From MacWheel99@aol.com (Alister Wm Macintyre) (Al Mac)

Al Barsa will probably say there is a bug to be reported here.

I expect a backup that runs smoothly with no hassles so that when I am not 
there taking care of it personally, there are zero problems.  
Once I have something, in which the crew that does my job when I am not 
there, manages to do it Ok without mishap, I do not want to rock that boat.
I also want a backup that runs in a reasonable amount of time.

When we were on AS/436 until December 1999, we ran SAVE 21 approx twice a 
month, to get everything & it took almost 4 hours, and we ran GO BACKUP of 
all our application stuff that changed daily & our modifications & so forth & 
it took about 1/2 hour to run.  In both cases there's some other stuff we do 
first, like ending M36 but that takes no time at all.

When we switched to AS/400 model 170, some stuff ran faster, some ran slower.

GO BACKUP of the same stuff went from 1/2 hour to 5 hours.
GO SAVE 21 of everything went from 3 hours to 1 1/2 hours
So we switched to SAVE 21 every nite.

I speculated that GO BACKUP on the new box was saving individual libraries by 
some start stop process rather than smoothly get everything that is relevant 
to be saved & copy continuously like GO SAVE.

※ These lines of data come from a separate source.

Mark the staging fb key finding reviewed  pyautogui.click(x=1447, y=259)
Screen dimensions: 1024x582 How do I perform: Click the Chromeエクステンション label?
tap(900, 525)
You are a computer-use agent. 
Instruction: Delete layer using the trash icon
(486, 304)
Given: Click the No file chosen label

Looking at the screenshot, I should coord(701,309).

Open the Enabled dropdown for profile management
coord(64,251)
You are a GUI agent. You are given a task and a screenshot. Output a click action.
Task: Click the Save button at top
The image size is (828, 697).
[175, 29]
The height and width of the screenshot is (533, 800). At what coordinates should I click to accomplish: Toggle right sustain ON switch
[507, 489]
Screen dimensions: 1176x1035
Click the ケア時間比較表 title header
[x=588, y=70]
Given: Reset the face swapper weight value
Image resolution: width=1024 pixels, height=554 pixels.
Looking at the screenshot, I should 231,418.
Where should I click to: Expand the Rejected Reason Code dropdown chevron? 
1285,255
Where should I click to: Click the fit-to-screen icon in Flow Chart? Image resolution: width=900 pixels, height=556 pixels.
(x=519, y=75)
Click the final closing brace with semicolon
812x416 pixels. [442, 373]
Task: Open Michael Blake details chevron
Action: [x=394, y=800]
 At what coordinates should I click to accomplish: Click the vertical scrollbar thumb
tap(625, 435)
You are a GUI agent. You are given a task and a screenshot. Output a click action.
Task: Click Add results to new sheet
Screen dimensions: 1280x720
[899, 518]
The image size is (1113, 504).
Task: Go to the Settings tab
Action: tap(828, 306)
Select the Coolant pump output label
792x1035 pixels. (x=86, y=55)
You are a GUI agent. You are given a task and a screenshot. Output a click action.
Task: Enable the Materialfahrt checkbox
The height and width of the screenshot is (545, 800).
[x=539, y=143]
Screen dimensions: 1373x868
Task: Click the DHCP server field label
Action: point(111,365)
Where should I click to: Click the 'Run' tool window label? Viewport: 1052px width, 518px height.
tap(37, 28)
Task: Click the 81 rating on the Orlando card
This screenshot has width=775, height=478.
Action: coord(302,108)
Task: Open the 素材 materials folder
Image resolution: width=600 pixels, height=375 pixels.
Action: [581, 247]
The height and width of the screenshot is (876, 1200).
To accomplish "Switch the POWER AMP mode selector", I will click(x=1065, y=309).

I asked our Hardware Support how come the same Application Software that they 
were finger pointing at being why running less efficiently, ran faster on the 
AS/436 than this "faster box", when we had not changed the software ... I was 
only looking at it now to see if I could help it with new logical paths etc. 
because performance was in the toilet & the answer had to do with the OS/400 
upgrade made at the same time in which we needed to add the data base 
performance PTFs.  I was grateful for having my attention called to some 
performance tuning issues that I had been neglecting too long, but was still 
miffed that application software would run more slowly on a hardware upgrade, 
a reality that I had thought was history for MIS to have to be concerned with.

Now there were a bunch of other things going on, so after the other stuff was 
fixed, we never did go back to benchmark the GO BACKUP story

Our Hardware Partners messed up by their new sales rep not having access to 
the history of upgrades to our box, that were made as a result of the sizing 
questionairre that the new sales rep did not have access to either, so 
various promises were made about the 170 based on comparing it to the base 
436 before a bunch of memory & faster processor added to it.  We were 
complaining bitterly about various things marketing promised to run 1300 
times faster that were actually running significantly slower, but it wasn't 
until I was at a 400 user meeting saying something very negatively publicly 
about our new LEMON 400 that IBM lit a fire under our Hardware Partners & got 
the problem fixed.

In my judgement the final fixed model 170 box runs perhaps 1.3 times faster 
overall than the old AS436.  This 1300 percent increase in speed business is 
a marketing game to confuse the numbers.

I have told my management repeatedly that replacing the AS/400 box every 3 
years or so is using PC mentality on AS/400 investment.  The AS/400 is 
designed so that hardware improvements can be plugged in & immediately 
applies to the whole box, not like replacing a PC motherboard which limits 
what gets the benefits.  It does make sense to me to totally replace PC 
hardware every 2 years or so.  It does not make sense to me to do this with 
the 400.  I believe that just as we might upgrade OS/400 every 3rd release, 
we should upgrade the box every other year, and replace the box every 8-10 
years.  We should replace the box when there is some new IBM technology that 
we just have to have, not because we replacing all our PCs every few years or 
we hear some sales promises with nothing substantial to back them up.  I 
sometimes say that we are not a company that can afford to have bonfires with 
our money.  Management does not agree with me on my analysis of our choices.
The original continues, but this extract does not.